# Would you ladies?



## EXTREME (Aug 5, 2005)

LA Muscle are opening up a section on their site called "LA Muscle Sexy" with "fitness babes, bodybuilders, models and nationally recognised sportsmen" all naked in a new members section!

This is the bit I find mental, if you are accepted after applying to become one of their models they will pay you "over £30 an hour plus travelling expenses"! I think you get over £500 per shoot with the "top shelf" mens mags so who is going to want to appear butt naked on their site for £60 if your shoot takes 2 hours.

Does anyone think its really tacky and crass?

www.extremenutrition.co.uk


----------



## LeeB (Oct 5, 2011)

gives you lots of confidence in their supplement range! 

it explots a market which they will make money in - and exploits the people they are taking photos of even more!!!!

LA muscle do in fact have some good BodyBuilding related info and articles on their website... its just a shame they spoil it with things like this....

ive always hated the way their supplements are advertised too...

so getting to extremes point - yes very tacky!!!

who would like to see much more UK bodybuilding and contest related info and articles on this site? interviews and photoshoots with competitors etc.??


----------



## Guest (Jun 18, 2006)

Yeah - crass and tacky I agree! There is a place for that and I dont think that is it!

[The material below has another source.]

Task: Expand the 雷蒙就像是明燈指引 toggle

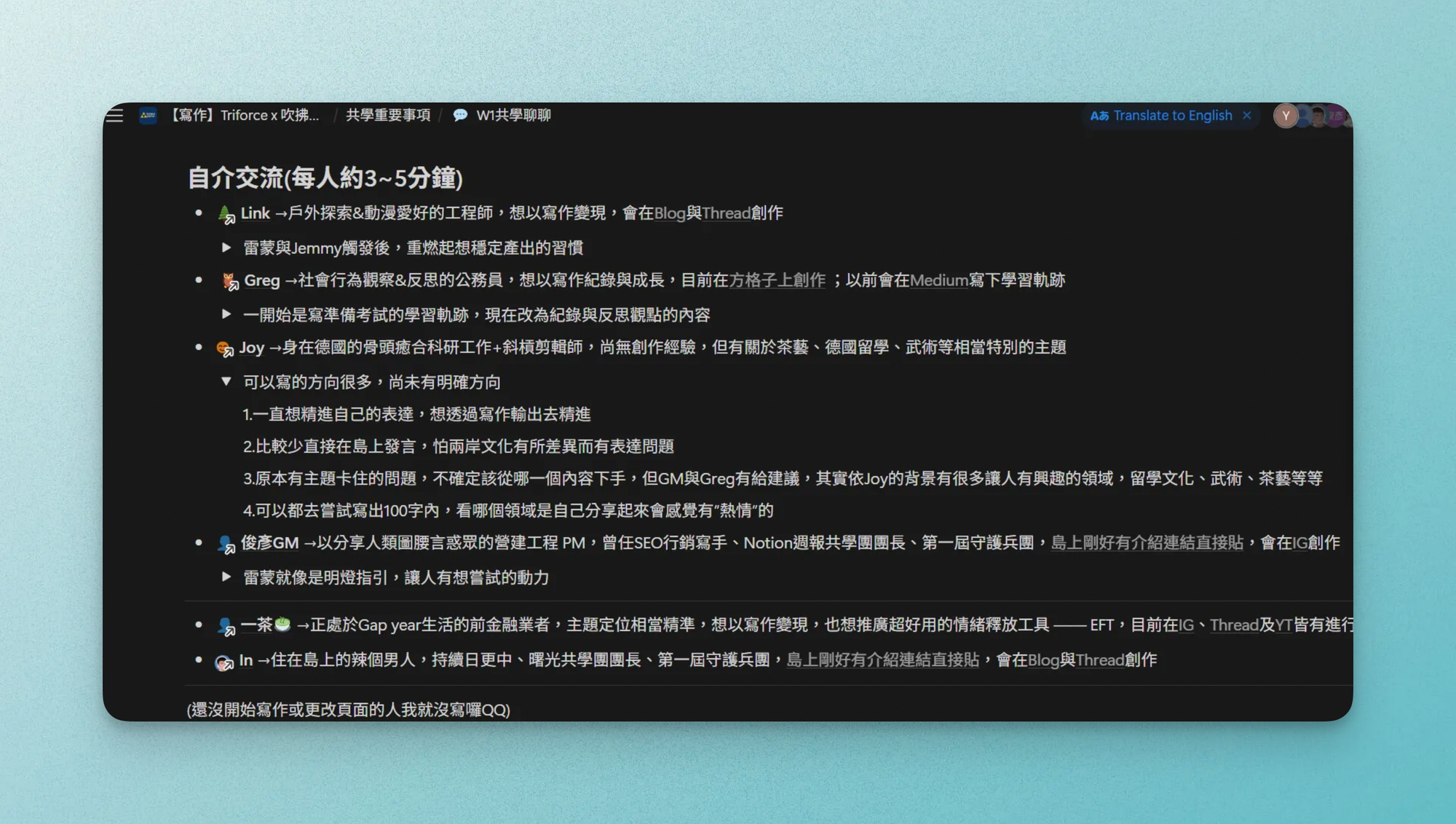Action: pos(226,577)
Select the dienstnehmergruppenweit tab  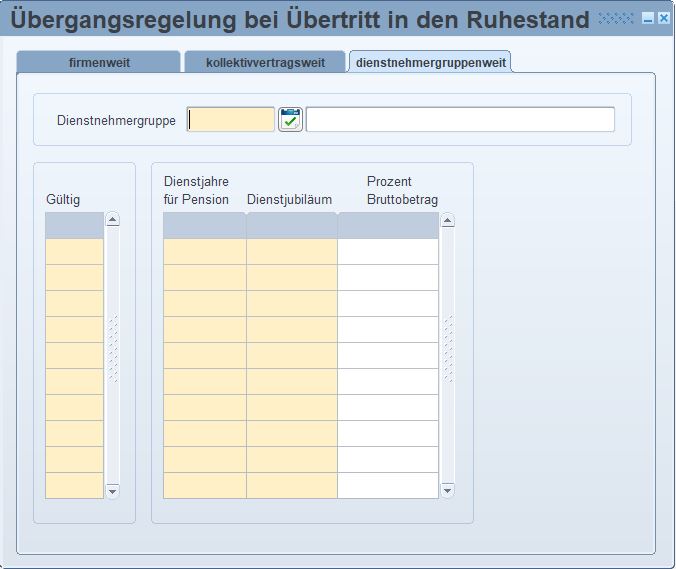431,63
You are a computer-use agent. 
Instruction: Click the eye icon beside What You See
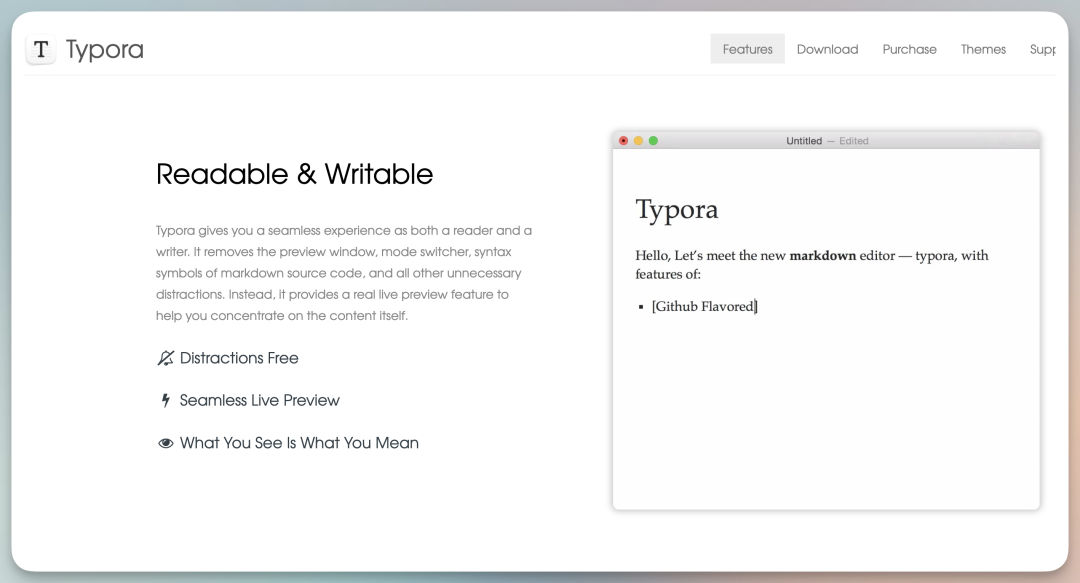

As for LeeB's question - yes to all!


----------



## kriptikchicken (Mar 6, 2006)

I'll do it for 50! (oops this is the ladies forum!)


----------



## Guest (Jun 19, 2006)

haha! They want blokes too I understand!

Bugger that though! I think maybe if an athlete or model trusts a photographer they have worked with before and has total control over which pictures are used, and the photos dont show anything that would normally be covered by underwear then it MIGHT be ok - for a VERY large fee (not worth it for yer train fair and a packet of crisps lol!). However what they are asking is something very different and the results could turn out to be horribly embarrassing for someone.


----------



## Guest (Jun 19, 2006)

For those female bodybuilders interested in not stripping off totally but still want a chance to get some sponsorship check out:

http://www.bigredshark.com/gallery.htm

BigRedShark are active supporters of Women's Bodybuilding - every month starting in July 2006 we will have a Female Bodybuilder of the Month. This is open to all (Figure/Fitness/Physique) and the winner will get:

£100 worth of Supplements

Bodybuilder of the Month Certificate

Individual Web Page on www.bigredshark.com

July 2006 is the first month with a new winner every month. If you would like to win £100 of supplements PLUS the chance of further sponsorships from BigRedShark - the UK's FASTEST growing on-line supplement supplier then email your photo's now


----------



## Guest (Jun 19, 2006)

there is no chance i would do this, i dont know what la muscle are thinking of it will just tarnish there reputation in my eyes there a supplement company. i know i get up on stage in a small bikini but it covers the things that need to be hidden. i cant see many girls going for this

xx


----------



## Malika (Sep 16, 2008)

No chance!!!

I don't think it's a good idea La Muscle advertise naked women in their site... Do they hope sales will increase???

:roll:


----------



## Guest (Jun 19, 2006)

Sales to certain types of men maybe - but many of their customers are women and also gay men, and TBH I think it would put them off.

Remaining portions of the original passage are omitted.